File Access And Network Behavior
- This skill operates on the file paths provided by the caller. It can read from and write to any host path the caller supplies; it is not limited to the OpenClaw workspace.
- The
/root/.openclaw/workspace/... paths in the command examples show where the skill entrypoint lives. They do not restrict which files the skill can access.
- The
tts command uses edge-tts, which sends the input text to an external text-to-speech service over the network to generate audio.
- Do not use
tts with sensitive or private text unless you are comfortable sending that text off-host.
- All other commands run locally on the host, subject to the optional local binaries documented below.
Skill: PDF Toolkit
When to use
- User wants to extract text, tables, or images from a PDF.
- User wants to get metadata or page count from a PDF.
- User wants to merge, split, or rotate a PDF.

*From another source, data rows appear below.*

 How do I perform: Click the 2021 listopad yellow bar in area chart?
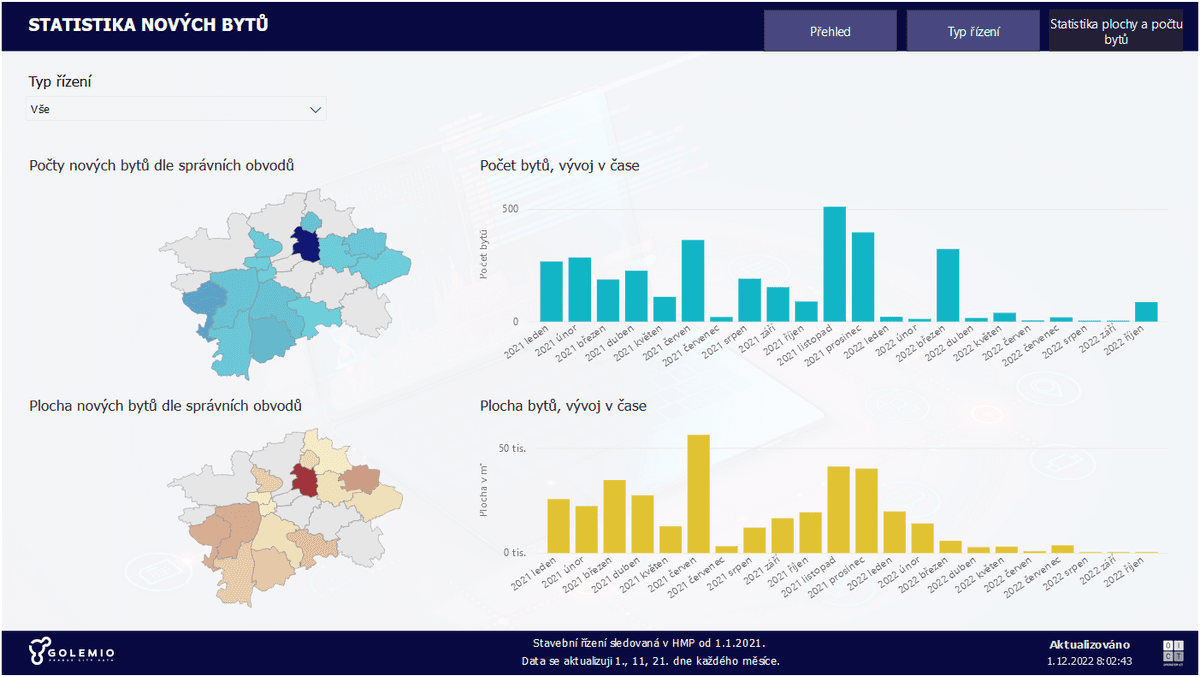pyautogui.click(x=838, y=510)
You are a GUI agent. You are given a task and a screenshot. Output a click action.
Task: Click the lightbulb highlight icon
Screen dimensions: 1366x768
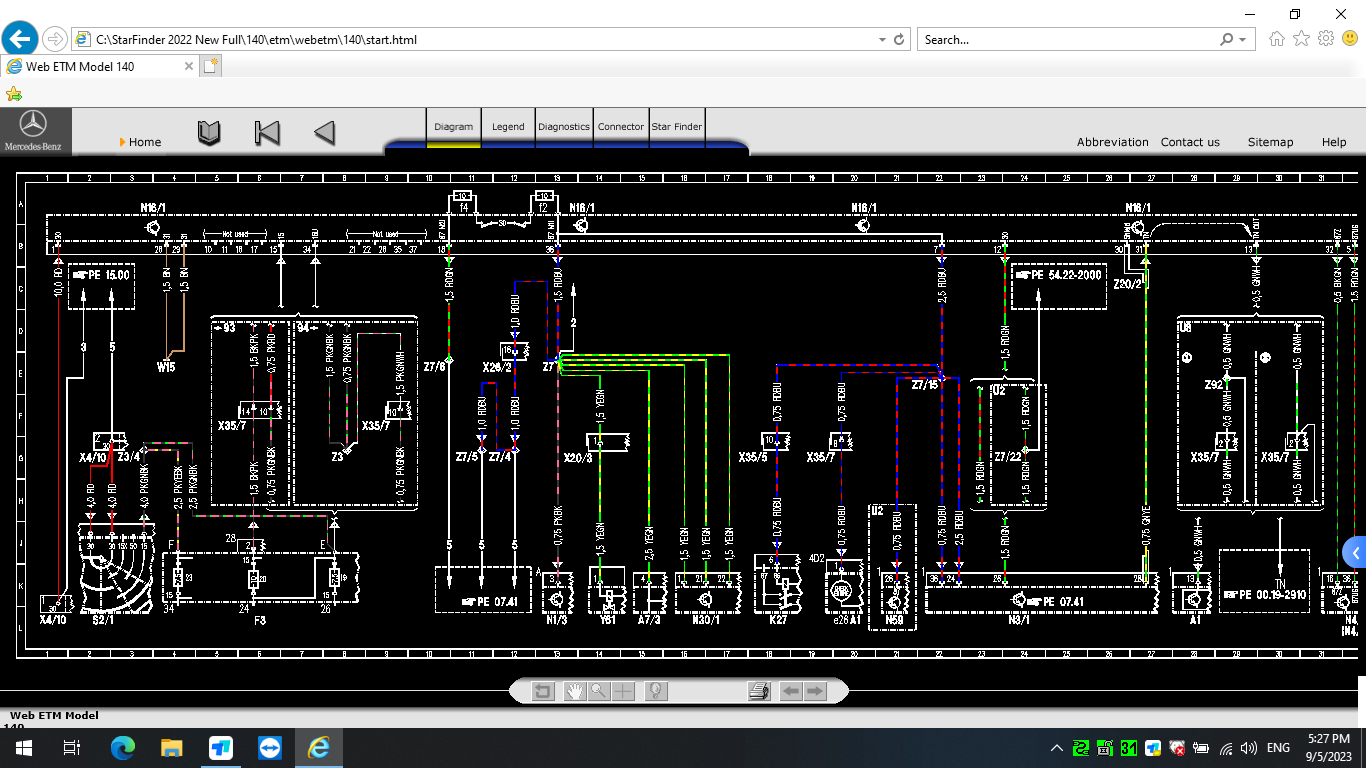pos(656,691)
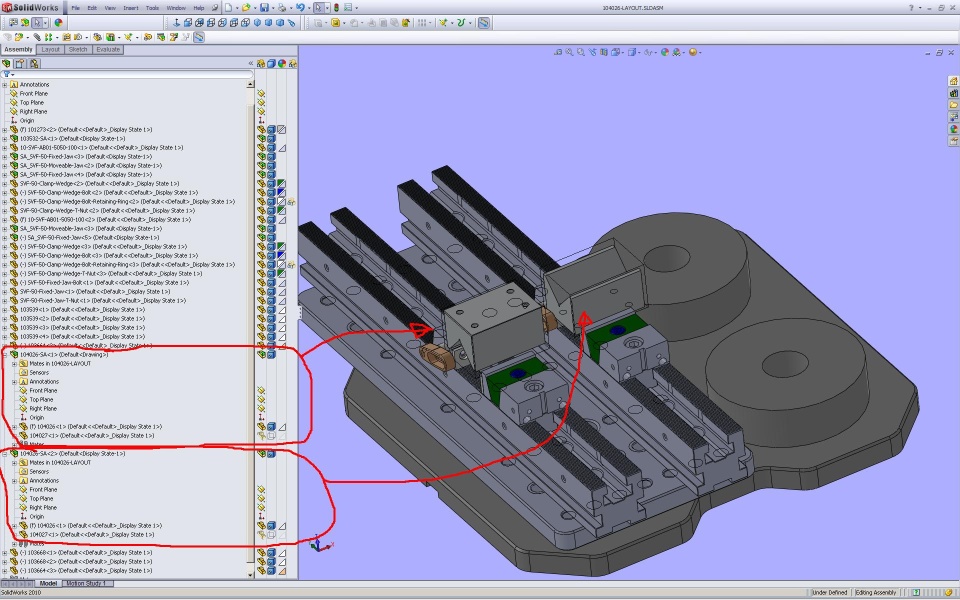
Task: Toggle visibility of the Front Plane
Action: [261, 93]
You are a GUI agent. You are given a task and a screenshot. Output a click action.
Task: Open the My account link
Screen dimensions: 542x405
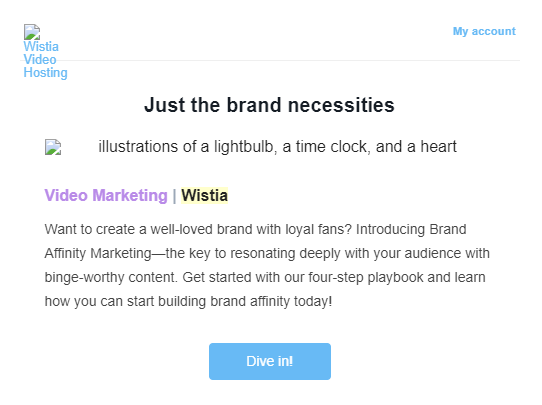(x=484, y=31)
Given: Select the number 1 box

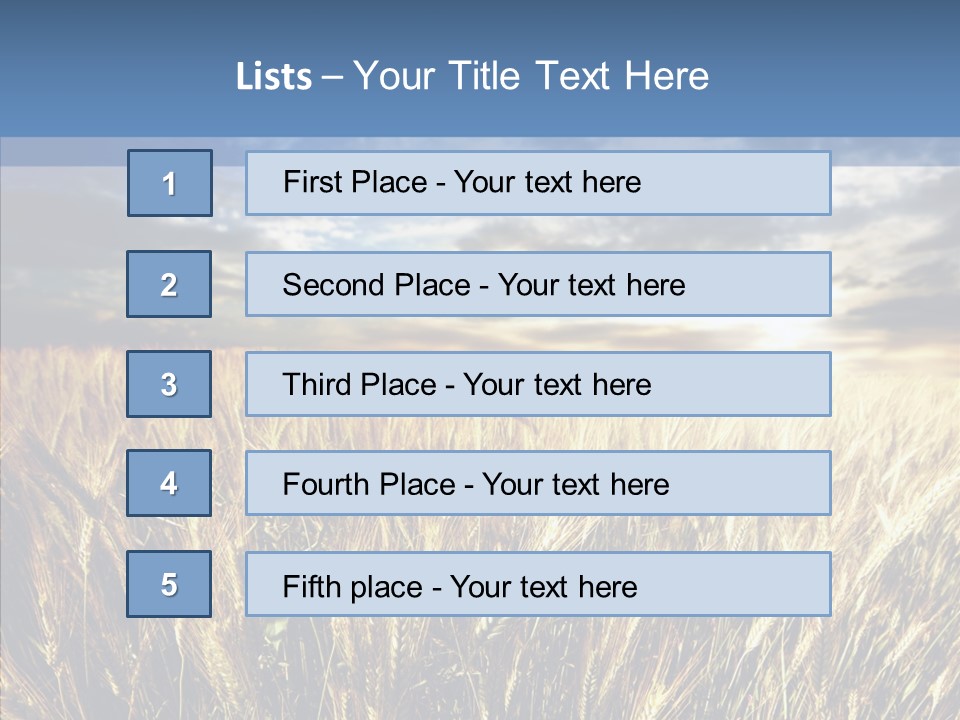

- User wants to create a new PDF from plain text or Markdown.
- User wants to read or write a DOCX file.
- User wants to OCR a scanned PDF (requires
tesseract on host).
- User wants to convert text or a document to an MP3 audio file (requires
ffmpeg on host).
- User wants to convert between document formats (requires
pandoc or libreoffice on host).
- User wants to check which optional system tools are available.
When NOT to use
- User wants to view or render a PDF visually — use a PDF viewer.
- User wants to fill in PDF form fields — this skill does not support AcroForms.
- User wants to edit an existing PDF's text in-place — use a dedicated PDF editor.
Commands
Check available tools
uv run /root/.openclaw/workspace/skills/pdf-toolkit/src/main.py doctor
Get PDF metadata and page count
uv run /root/.openclaw/workspace/skills/pdf-toolkit/src/main.py info <pdf_path>
Extract text from a PDF
# All pages
uv run /root/.openclaw/workspace/skills/pdf-toolkit/src/main.py extract-text <pdf_path>
# Specific pages (1-indexed, comma-separated or ranges)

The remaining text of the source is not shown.